07 April 2011

Breakfast is great for dinner, and it's good for you too!


When you hear, "breakfast for dinner," you generally think of a greasy mess or sugar rush, right? Well, here is a nice little hearty, yet healthy, breakfast meal. 

Remember Liezl, my friend that started the whole "pizza for visiting friends" thing? She was here a few weeks ago and we had pizza for Sunday lunch. Dinner rolled around and I didn't know what I was going to do since all I had envisioned that day was lunch! I know, not the ideal Mom thing to do. Anyway, I assessed the sit-chee-ay-shun and discovered that I had great ingredients for frittata. 

Vegetable Frittata:  Preheat the oven (I think it was around 300º-350º). Be sure your pan is oven-safe. I like to use my trusty stainless 10" Calphalon with a fitting glass lid for frittata. First, I sautéed onion with garlic in olive oil, on medium heat. While those were getting to the sweating stage, I scrambled about 6-8 eggs in a large mixing bowl with a sploosh of water.
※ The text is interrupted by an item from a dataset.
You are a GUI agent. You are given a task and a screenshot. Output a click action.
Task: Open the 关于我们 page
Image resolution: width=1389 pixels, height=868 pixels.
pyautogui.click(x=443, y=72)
I seasoned that with the Fab Four (salt, pepper, garlic powder, onion powder), then tossed in a pinch of dill. Or was it thyme? Don't remember, but toss in whatever you like. Oh, and I also dolloped some plain organic yogurt in there. You can try Greek yogurt too (works just as well as sour cream).
Next, I added the asparagus to the sauté until they were tender. I grabbed a big handful of arugula & spinach mix, threw them in the pan with the asparagus and stirred them up until they wilted down. I added the eggs and stirred it a bit in the pan to evenly distribute the veggies. At this point I left it alone on a lower heat and let the eggs cook to a separation layer in the pan (this is when the eggs make a nice fried layer that allows your spatula to slip nicely underneath without disturbing the form). 

I grabbed the pre-grated (thanks, husband!) goat cheese and parm from pizza-making earlier in the day, and sprinkled it into the wet egg. When it started to look like it might be coming together, I covered it and stuck it in the oven (I think it was at around 300º or 350ºF). After about 8 minutes I checked to be sure it was cooked and then slid the whole egg disc onto a plate. Voilà! Frittata. (Slice wedges easily with a pizza cutter.)

"What are those little pancake deals next to the frittata," you ask? Quinoa Cakes! Yes, I said quinoa (pronounced keen-wa). Check out Martha's recipe from the Everyday Food magazine. It's SO yummy, and my favorite way to eat quinoa. They go swimmingly (literally, or figuratively) with Target's Archer Farms organic 100% maple syrup. Not a fancy boutique syrup that would make our east coast friends proud, but a decent, inexpensive alternative.
What have you made when you eat "breakfast for dinner?" Let me know if you try either recipe!